Ci vediamo molto spesso, a casa, qui a Parigi. Io, lui e Jean Paul Belmondo. Ci troviamo, parliamo dei figli, del cinema. Del cinema francese, perché i film italiani, che adoro, non arrivano più in Francia. Non ci sono più produzioni congiunte, come accadeva allora.
Poi arriva 8 e mezzo. Vince il premio Oscar come miglior film straniero.
Con Federico Fellini e ancora una volta con Marcello.
Luchino Visconti, il Gattopardo.
Sì, e un altro grande corteggiatore, Burt Lancaster.
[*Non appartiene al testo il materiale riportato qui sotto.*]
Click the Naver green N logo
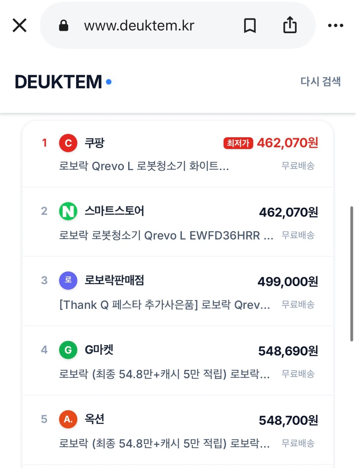Screen dimensions: 356x468 68,211
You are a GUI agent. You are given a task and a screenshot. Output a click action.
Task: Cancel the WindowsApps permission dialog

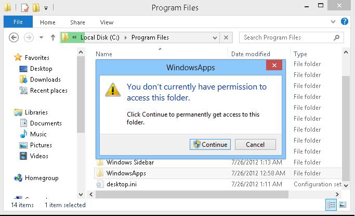tap(255, 144)
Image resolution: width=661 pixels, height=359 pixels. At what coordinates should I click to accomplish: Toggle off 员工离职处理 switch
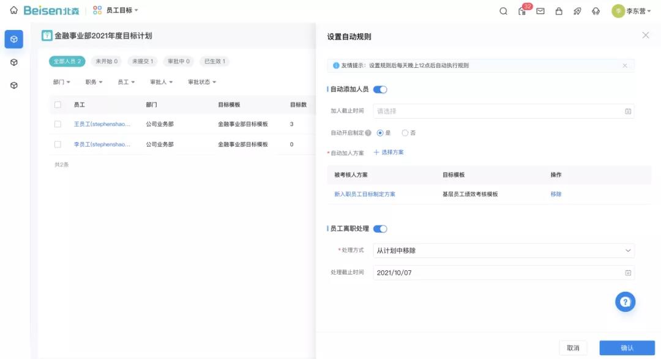click(x=381, y=228)
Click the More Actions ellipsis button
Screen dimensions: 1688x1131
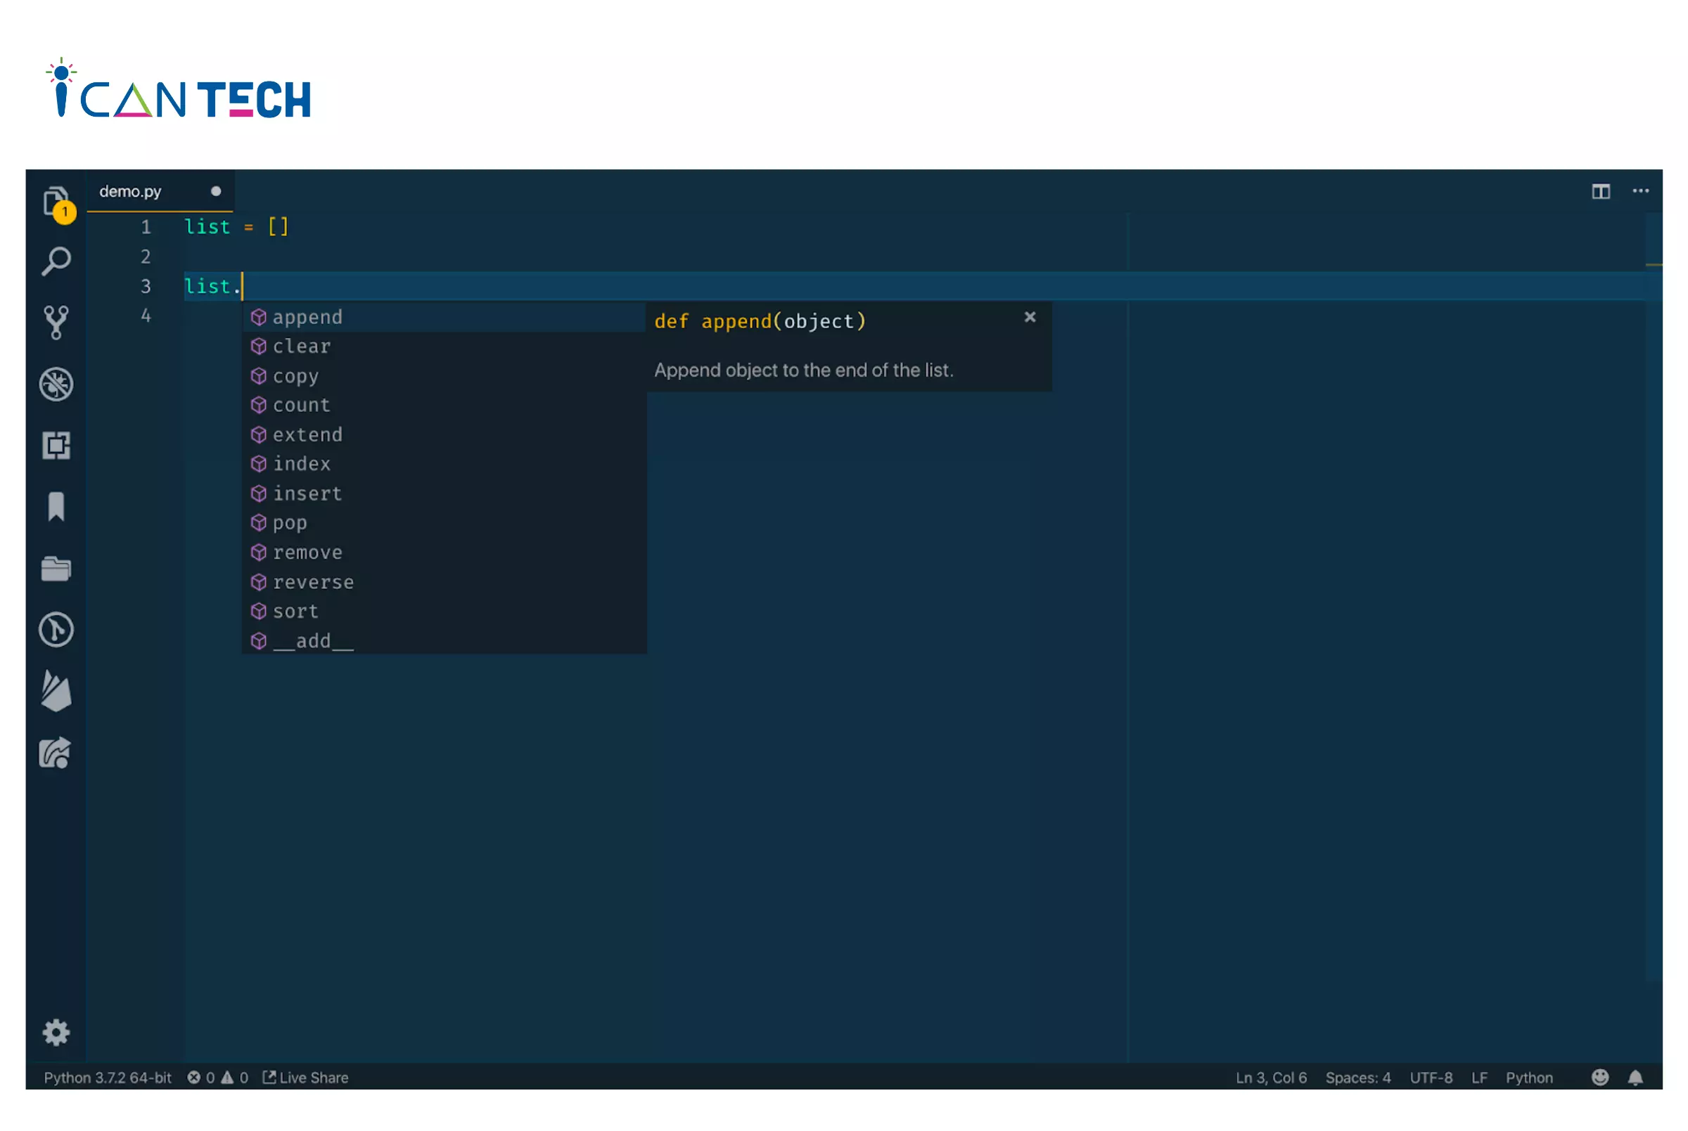tap(1640, 189)
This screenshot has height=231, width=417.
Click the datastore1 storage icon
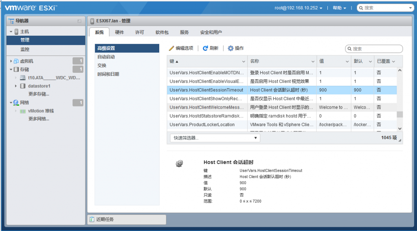coord(23,86)
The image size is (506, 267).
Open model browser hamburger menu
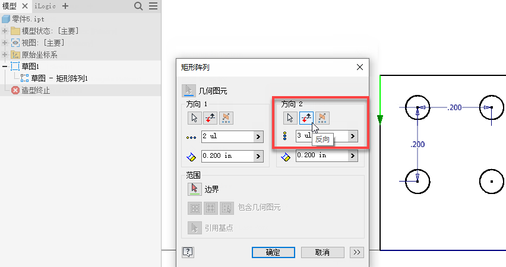(x=153, y=6)
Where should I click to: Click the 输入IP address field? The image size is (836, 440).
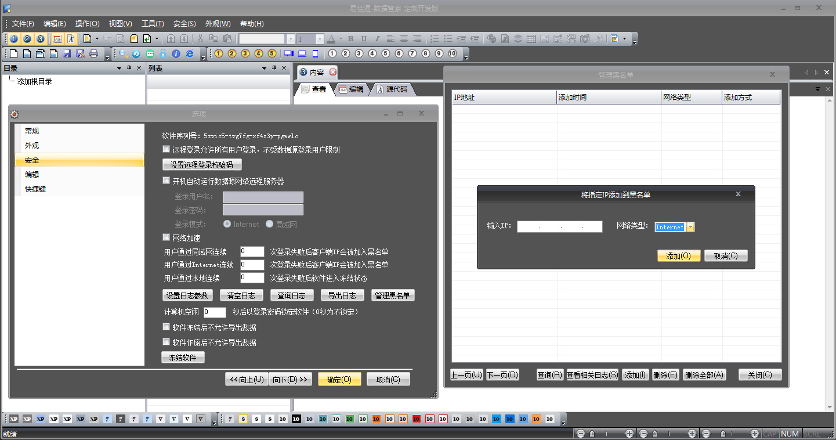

Non capivano in Italia come un cowboy avesse potuto recitare il ruolo di un nobile. Non fu così, era un grande attore, fu bravissimo. Come del resto il solito Alain.
Gli uomini della sua vita?
Cristaldi. E Pasquale, Pasquale Squitieri.
State ancora insieme?
Non più. Ma abbiamo una figlia, ci sentiamo ogni giorno. È sicuramente la persona più importante.
Che mamma è?
Molto italiana. Più Claudia che Claude. Ci sentiamo dieci volte al giorno.
Deve essere bellissima.
Lo è. Ha gli occhi del padre.
Grazie madame Claude. Sembrerebbe un’antidiva da come ride, ma in realtà è la più diva di tutte.
È il mio segreto. Ma non lo dica a nessuno.